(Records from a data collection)
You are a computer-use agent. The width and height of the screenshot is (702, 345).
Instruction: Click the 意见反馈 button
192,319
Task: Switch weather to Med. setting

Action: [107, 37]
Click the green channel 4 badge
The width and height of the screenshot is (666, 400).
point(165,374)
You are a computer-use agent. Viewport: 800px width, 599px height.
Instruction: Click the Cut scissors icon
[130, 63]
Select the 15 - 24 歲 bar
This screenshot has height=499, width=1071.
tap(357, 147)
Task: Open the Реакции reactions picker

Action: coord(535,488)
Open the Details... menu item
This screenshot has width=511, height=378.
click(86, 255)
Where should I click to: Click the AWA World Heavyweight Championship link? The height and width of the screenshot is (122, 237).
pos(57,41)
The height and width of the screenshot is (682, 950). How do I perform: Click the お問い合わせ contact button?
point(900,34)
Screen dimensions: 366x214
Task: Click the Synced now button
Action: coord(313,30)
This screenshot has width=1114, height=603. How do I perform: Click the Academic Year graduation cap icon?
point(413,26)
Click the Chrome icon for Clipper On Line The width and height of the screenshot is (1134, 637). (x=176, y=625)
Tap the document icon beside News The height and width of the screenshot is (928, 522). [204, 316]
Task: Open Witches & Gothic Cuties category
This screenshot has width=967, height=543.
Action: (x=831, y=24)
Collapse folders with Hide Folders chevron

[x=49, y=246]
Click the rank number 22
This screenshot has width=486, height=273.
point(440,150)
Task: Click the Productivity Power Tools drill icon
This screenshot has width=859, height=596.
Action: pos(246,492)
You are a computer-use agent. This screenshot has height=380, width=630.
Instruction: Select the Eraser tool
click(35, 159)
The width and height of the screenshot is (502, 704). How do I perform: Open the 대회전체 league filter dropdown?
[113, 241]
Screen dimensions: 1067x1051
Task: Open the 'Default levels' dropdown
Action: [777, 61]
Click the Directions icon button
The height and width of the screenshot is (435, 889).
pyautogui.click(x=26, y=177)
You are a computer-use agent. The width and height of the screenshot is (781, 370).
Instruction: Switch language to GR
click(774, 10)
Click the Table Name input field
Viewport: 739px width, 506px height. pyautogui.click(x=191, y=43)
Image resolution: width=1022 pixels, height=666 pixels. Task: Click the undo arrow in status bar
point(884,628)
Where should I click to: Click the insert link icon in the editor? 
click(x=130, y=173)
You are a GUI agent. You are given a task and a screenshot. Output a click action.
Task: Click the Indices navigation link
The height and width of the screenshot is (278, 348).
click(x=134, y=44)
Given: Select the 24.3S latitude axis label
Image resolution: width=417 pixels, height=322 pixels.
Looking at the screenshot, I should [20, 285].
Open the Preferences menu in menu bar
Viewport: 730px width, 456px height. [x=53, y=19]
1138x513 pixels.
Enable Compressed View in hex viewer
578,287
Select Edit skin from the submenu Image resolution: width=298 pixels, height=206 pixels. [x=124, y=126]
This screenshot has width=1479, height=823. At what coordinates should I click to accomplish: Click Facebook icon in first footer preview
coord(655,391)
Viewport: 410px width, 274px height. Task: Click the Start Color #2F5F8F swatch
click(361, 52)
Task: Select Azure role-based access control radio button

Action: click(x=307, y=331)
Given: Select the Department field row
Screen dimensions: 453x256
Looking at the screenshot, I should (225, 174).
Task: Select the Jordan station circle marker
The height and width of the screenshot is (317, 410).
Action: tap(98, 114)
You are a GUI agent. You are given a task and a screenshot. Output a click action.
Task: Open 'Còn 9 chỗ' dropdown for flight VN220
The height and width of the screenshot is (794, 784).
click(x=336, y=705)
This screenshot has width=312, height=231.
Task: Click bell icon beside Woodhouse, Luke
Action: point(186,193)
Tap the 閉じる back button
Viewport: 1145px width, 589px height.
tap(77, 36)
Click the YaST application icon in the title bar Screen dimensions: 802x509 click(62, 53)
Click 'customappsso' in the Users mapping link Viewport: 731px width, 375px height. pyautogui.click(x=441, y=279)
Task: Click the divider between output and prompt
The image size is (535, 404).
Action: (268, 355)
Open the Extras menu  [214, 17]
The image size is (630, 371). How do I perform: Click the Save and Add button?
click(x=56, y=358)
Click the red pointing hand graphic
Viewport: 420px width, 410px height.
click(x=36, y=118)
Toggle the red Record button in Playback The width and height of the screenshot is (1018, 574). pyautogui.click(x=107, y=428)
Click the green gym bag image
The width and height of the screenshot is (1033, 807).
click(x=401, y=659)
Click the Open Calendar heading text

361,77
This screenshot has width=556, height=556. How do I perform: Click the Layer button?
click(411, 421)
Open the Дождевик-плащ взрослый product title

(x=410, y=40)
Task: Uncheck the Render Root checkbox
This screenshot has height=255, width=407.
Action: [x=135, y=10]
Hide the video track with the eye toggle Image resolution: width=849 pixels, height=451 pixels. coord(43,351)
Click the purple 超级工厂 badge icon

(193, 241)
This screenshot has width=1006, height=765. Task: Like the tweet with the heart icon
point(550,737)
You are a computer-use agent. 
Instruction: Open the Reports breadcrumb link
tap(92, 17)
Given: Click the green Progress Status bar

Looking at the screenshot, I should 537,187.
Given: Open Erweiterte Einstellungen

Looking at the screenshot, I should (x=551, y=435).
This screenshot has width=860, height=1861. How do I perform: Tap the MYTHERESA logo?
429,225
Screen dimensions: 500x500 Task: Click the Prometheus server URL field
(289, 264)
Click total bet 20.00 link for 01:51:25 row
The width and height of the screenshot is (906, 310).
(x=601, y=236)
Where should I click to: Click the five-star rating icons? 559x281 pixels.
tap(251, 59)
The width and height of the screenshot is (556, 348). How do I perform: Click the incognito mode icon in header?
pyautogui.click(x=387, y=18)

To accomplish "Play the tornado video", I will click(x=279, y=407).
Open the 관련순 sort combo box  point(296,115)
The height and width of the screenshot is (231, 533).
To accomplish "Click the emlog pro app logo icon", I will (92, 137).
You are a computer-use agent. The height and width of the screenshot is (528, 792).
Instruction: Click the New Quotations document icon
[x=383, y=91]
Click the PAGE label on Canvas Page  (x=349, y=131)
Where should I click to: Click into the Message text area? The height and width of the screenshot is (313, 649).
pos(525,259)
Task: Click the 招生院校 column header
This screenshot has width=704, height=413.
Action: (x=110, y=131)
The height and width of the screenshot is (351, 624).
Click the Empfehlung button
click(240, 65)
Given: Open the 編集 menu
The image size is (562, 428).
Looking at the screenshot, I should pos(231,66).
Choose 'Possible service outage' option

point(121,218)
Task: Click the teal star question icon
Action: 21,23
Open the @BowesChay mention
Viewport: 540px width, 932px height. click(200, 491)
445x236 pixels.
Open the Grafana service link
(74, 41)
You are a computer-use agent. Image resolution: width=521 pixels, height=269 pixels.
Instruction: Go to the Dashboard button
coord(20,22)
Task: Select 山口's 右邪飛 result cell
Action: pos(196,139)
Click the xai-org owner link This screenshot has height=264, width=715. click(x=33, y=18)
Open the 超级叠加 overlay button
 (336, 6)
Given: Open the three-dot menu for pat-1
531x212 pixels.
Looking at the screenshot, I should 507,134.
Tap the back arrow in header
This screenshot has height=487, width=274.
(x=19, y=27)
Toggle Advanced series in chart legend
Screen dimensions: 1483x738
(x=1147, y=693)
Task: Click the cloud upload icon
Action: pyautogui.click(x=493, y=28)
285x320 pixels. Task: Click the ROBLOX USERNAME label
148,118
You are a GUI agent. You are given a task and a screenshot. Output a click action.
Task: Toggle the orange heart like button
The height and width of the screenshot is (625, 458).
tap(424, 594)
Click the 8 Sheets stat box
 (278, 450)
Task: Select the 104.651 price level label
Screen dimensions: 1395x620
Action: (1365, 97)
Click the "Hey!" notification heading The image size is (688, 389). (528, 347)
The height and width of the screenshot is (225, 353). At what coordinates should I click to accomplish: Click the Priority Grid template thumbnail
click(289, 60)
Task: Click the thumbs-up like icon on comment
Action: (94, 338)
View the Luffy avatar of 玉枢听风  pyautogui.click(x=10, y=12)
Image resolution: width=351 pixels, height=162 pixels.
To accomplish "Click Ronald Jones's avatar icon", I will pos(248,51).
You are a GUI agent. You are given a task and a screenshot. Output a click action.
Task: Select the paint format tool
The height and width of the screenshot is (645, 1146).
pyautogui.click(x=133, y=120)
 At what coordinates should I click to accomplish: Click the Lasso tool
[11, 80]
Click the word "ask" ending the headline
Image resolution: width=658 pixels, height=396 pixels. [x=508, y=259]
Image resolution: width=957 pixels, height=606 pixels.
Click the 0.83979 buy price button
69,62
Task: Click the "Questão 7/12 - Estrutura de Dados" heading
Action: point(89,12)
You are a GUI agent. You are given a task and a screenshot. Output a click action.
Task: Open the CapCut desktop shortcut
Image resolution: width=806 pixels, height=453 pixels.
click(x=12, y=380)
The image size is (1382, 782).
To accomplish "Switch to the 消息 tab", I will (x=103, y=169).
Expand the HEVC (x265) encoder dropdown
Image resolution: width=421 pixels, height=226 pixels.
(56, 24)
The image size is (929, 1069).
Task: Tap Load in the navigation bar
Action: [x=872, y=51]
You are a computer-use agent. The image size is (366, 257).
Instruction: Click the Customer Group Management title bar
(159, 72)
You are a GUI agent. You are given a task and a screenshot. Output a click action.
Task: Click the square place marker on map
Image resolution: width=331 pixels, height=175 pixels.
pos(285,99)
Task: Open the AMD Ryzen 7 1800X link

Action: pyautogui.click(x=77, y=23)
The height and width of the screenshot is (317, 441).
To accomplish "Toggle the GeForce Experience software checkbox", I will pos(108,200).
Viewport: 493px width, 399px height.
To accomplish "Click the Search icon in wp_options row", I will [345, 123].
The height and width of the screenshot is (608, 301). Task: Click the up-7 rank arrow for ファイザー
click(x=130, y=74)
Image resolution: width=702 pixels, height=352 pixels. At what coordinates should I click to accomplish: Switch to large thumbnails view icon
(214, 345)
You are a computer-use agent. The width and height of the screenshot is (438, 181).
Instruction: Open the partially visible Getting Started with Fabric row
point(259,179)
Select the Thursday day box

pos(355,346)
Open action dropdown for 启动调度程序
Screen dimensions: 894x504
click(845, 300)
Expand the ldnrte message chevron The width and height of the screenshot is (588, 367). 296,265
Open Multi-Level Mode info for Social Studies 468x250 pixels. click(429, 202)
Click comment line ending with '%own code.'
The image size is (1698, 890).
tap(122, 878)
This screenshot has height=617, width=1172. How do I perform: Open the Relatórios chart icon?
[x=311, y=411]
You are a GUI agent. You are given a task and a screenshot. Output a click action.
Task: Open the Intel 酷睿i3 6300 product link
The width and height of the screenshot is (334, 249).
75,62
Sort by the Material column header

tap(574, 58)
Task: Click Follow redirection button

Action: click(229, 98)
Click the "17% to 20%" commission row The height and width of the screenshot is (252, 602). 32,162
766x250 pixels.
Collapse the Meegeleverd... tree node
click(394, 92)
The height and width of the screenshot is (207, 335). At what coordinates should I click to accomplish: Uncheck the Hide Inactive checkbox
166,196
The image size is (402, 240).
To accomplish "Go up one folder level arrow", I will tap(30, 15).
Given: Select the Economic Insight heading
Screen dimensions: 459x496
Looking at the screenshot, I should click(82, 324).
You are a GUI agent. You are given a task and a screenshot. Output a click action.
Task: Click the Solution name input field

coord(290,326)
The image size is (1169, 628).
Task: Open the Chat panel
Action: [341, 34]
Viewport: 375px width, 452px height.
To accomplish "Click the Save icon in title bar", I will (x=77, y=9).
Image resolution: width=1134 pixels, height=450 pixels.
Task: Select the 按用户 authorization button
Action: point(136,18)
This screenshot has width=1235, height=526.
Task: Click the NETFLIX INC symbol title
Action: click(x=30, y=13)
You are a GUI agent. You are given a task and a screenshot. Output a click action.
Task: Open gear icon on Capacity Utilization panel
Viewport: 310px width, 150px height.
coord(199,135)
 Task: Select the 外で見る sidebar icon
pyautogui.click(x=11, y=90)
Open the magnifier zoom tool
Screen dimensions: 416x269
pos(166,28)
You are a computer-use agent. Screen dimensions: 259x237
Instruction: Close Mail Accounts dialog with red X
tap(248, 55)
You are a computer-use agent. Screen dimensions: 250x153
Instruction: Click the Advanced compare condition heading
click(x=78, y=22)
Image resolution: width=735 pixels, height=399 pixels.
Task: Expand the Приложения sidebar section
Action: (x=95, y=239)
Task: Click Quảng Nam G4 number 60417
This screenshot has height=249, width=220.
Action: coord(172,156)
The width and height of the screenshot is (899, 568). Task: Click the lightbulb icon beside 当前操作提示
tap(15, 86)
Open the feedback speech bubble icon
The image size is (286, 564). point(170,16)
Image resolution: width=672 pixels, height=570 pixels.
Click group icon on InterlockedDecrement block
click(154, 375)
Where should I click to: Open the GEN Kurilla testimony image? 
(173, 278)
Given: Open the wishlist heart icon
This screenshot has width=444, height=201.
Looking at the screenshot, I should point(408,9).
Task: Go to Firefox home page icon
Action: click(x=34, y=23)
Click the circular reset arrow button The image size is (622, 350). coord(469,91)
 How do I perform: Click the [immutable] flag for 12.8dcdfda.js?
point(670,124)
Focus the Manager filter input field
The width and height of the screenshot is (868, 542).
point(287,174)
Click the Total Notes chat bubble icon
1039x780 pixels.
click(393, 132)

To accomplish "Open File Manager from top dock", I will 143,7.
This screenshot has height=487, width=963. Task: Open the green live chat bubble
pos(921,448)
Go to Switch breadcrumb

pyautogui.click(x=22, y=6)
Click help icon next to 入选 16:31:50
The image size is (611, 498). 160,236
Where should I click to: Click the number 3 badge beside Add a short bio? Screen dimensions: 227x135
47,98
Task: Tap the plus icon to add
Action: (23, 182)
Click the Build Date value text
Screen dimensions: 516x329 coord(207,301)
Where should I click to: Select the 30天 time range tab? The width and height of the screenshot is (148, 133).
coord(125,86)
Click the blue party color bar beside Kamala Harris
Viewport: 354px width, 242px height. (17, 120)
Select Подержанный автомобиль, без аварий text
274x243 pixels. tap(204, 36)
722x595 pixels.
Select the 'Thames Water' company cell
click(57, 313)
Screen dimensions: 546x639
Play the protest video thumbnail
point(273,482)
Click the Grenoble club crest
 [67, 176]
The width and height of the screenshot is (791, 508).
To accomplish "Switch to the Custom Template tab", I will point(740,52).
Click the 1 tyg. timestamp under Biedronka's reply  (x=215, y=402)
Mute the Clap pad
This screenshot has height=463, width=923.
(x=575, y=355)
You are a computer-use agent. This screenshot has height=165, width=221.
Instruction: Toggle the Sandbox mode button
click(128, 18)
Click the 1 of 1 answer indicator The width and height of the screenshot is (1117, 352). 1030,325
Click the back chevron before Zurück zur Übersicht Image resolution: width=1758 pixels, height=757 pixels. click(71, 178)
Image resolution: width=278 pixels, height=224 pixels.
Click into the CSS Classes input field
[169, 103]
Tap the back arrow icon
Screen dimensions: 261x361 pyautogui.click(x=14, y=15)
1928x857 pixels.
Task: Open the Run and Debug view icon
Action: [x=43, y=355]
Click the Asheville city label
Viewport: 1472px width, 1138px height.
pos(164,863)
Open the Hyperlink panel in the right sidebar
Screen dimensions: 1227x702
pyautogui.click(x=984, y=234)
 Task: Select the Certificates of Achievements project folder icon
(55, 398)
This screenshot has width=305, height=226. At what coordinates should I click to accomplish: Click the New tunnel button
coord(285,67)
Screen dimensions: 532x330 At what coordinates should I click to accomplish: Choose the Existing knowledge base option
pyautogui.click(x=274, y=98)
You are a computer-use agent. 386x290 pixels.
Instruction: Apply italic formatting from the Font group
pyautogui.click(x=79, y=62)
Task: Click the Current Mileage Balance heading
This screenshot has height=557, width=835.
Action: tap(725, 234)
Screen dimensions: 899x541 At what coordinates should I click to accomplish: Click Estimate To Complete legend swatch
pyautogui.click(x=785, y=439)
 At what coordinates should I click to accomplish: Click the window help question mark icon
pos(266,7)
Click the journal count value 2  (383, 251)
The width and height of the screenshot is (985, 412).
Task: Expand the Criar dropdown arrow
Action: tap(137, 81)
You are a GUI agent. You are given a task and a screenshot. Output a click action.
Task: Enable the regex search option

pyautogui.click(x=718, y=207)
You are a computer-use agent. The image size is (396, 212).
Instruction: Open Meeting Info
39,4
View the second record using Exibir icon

* WHAT IS BEING ASKED *
Find the word "avatar" in the records, and report each line that has it.

* EXERCISE RESULT *
View the Luffy avatar of 玉枢听风  pyautogui.click(x=10, y=12)
To accomplish "Click Ronald Jones's avatar icon", I will pos(248,51).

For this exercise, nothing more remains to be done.